EXERCISE REQUIREMENTS
Down to the final line, print each entry exactly.

GIVEN ENTRIES Start Marker

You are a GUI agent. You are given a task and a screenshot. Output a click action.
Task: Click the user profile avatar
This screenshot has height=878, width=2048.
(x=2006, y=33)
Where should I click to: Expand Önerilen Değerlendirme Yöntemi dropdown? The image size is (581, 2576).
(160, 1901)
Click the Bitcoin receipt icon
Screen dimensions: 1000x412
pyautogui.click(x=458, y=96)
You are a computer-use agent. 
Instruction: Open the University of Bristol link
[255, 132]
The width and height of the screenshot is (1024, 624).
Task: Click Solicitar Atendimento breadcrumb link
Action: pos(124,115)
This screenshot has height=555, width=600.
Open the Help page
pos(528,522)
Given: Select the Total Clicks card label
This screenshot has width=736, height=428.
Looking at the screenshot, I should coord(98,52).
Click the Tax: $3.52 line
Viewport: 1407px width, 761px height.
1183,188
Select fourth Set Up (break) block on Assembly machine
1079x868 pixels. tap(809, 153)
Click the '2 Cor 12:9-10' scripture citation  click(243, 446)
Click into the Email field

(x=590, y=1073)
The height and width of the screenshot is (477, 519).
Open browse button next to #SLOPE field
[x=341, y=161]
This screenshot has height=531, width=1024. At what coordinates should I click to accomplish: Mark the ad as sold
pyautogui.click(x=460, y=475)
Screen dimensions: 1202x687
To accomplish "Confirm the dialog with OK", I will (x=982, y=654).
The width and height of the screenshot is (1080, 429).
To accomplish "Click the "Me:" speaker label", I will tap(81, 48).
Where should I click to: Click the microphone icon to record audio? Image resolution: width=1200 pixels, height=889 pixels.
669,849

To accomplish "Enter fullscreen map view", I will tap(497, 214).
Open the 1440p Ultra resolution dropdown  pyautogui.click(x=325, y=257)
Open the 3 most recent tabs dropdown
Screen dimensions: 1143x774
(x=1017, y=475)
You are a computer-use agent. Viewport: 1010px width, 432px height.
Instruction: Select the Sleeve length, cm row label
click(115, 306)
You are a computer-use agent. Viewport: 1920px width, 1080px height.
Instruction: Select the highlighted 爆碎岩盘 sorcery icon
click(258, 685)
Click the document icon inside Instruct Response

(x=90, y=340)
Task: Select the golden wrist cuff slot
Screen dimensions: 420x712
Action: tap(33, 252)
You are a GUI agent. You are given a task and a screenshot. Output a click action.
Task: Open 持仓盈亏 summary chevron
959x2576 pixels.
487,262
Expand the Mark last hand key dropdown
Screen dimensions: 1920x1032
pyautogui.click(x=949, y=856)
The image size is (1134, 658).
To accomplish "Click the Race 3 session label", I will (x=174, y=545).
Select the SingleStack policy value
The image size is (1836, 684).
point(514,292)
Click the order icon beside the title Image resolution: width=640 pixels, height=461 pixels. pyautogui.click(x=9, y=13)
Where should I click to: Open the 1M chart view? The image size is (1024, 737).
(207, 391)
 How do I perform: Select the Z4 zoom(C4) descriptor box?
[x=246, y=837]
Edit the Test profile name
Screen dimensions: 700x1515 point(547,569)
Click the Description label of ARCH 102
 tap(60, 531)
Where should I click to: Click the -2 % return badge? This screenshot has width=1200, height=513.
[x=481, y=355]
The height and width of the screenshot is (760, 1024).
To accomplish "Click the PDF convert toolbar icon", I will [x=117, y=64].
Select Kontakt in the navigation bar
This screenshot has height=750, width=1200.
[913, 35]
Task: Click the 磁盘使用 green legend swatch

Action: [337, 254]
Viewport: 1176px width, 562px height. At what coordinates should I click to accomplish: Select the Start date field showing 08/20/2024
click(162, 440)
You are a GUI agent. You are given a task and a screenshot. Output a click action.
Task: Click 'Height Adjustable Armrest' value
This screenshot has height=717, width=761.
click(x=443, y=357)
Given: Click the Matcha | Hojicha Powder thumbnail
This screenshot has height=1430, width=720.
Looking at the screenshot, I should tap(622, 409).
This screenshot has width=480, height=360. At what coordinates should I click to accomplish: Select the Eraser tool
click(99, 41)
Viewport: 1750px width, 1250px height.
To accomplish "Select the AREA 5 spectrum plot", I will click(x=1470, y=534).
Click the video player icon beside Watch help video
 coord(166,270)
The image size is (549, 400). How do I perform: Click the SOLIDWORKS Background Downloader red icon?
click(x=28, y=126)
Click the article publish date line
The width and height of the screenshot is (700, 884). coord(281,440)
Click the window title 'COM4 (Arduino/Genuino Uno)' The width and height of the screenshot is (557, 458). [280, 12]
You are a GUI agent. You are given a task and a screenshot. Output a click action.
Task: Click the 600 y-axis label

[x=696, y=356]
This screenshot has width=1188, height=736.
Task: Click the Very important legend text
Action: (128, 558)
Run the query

GIVEN ENTRIES End Marker

TASK ANSWER
You are a GUI agent. You are given a task and a screenshot. Output a click action.
Task: Click the user profile avatar
This screenshot has height=878, width=2048.
(x=2006, y=33)
Where should I click to: Expand Önerilen Değerlendirme Yöntemi dropdown? The image size is (581, 2576).
(160, 1901)
Click the Bitcoin receipt icon
Screen dimensions: 1000x412
pyautogui.click(x=458, y=96)
You are a computer-use agent. 
Instruction: Open the University of Bristol link
[255, 132]
The width and height of the screenshot is (1024, 624).
Task: Click Solicitar Atendimento breadcrumb link
Action: pos(124,115)
This screenshot has height=555, width=600.
Open the Help page
pos(528,522)
Given: Select the Total Clicks card label
This screenshot has width=736, height=428.
Looking at the screenshot, I should coord(98,52).
Click the Tax: $3.52 line
Viewport: 1407px width, 761px height.
1183,188
Select fourth Set Up (break) block on Assembly machine
1079x868 pixels. tap(809, 153)
Click the '2 Cor 12:9-10' scripture citation  click(243, 446)
Click into the Email field

(x=590, y=1073)
The height and width of the screenshot is (477, 519).
Open browse button next to #SLOPE field
[x=341, y=161]
This screenshot has height=531, width=1024. At what coordinates should I click to accomplish: Mark the ad as sold
pyautogui.click(x=460, y=475)
Screen dimensions: 1202x687
To accomplish "Confirm the dialog with OK", I will (x=982, y=654).
The width and height of the screenshot is (1080, 429).
To accomplish "Click the "Me:" speaker label", I will tap(81, 48).
Where should I click to: Click the microphone icon to record audio? Image resolution: width=1200 pixels, height=889 pixels.
669,849

To accomplish "Enter fullscreen map view", I will tap(497, 214).
Open the 1440p Ultra resolution dropdown  pyautogui.click(x=325, y=257)
Open the 3 most recent tabs dropdown
Screen dimensions: 1143x774
(x=1017, y=475)
You are a computer-use agent. Viewport: 1010px width, 432px height.
Instruction: Select the Sleeve length, cm row label
click(115, 306)
You are a computer-use agent. Viewport: 1920px width, 1080px height.
Instruction: Select the highlighted 爆碎岩盘 sorcery icon
click(258, 685)
Click the document icon inside Instruct Response

(x=90, y=340)
Task: Select the golden wrist cuff slot
Screen dimensions: 420x712
Action: tap(33, 252)
You are a GUI agent. You are given a task and a screenshot. Output a click action.
Task: Open 持仓盈亏 summary chevron
959x2576 pixels.
487,262
Expand the Mark last hand key dropdown
Screen dimensions: 1920x1032
pyautogui.click(x=949, y=856)
The image size is (1134, 658).
To accomplish "Click the Race 3 session label", I will (x=174, y=545).
Select the SingleStack policy value
The image size is (1836, 684).
point(514,292)
Click the order icon beside the title Image resolution: width=640 pixels, height=461 pixels. pyautogui.click(x=9, y=13)
Where should I click to: Open the 1M chart view? The image size is (1024, 737).
(207, 391)
 How do I perform: Select the Z4 zoom(C4) descriptor box?
[x=246, y=837]
Edit the Test profile name
Screen dimensions: 700x1515 point(547,569)
Click the Description label of ARCH 102
 tap(60, 531)
Where should I click to: Click the -2 % return badge? This screenshot has width=1200, height=513.
[x=481, y=355]
The height and width of the screenshot is (760, 1024).
To accomplish "Click the PDF convert toolbar icon", I will [x=117, y=64].
Select Kontakt in the navigation bar
This screenshot has height=750, width=1200.
[913, 35]
Task: Click the 磁盘使用 green legend swatch

Action: [337, 254]
Viewport: 1176px width, 562px height. At what coordinates should I click to accomplish: Select the Start date field showing 08/20/2024
click(162, 440)
You are a GUI agent. You are given a task and a screenshot. Output a click action.
Task: Click 'Height Adjustable Armrest' value
This screenshot has height=717, width=761.
click(x=443, y=357)
Given: Click the Matcha | Hojicha Powder thumbnail
This screenshot has height=1430, width=720.
Looking at the screenshot, I should tap(622, 409).
This screenshot has width=480, height=360. At what coordinates should I click to accomplish: Select the Eraser tool
click(99, 41)
Viewport: 1750px width, 1250px height.
To accomplish "Select the AREA 5 spectrum plot", I will click(x=1470, y=534).
Click the video player icon beside Watch help video
 coord(166,270)
The image size is (549, 400). How do I perform: Click the SOLIDWORKS Background Downloader red icon?
click(x=28, y=126)
Click the article publish date line
The width and height of the screenshot is (700, 884). coord(281,440)
Click the window title 'COM4 (Arduino/Genuino Uno)' The width and height of the screenshot is (557, 458). [280, 12]
You are a GUI agent. You are given a task and a screenshot. Output a click action.
Task: Click the 600 y-axis label

[x=696, y=356]
This screenshot has width=1188, height=736.
Task: Click the Very important legend text
Action: (128, 558)
Run the query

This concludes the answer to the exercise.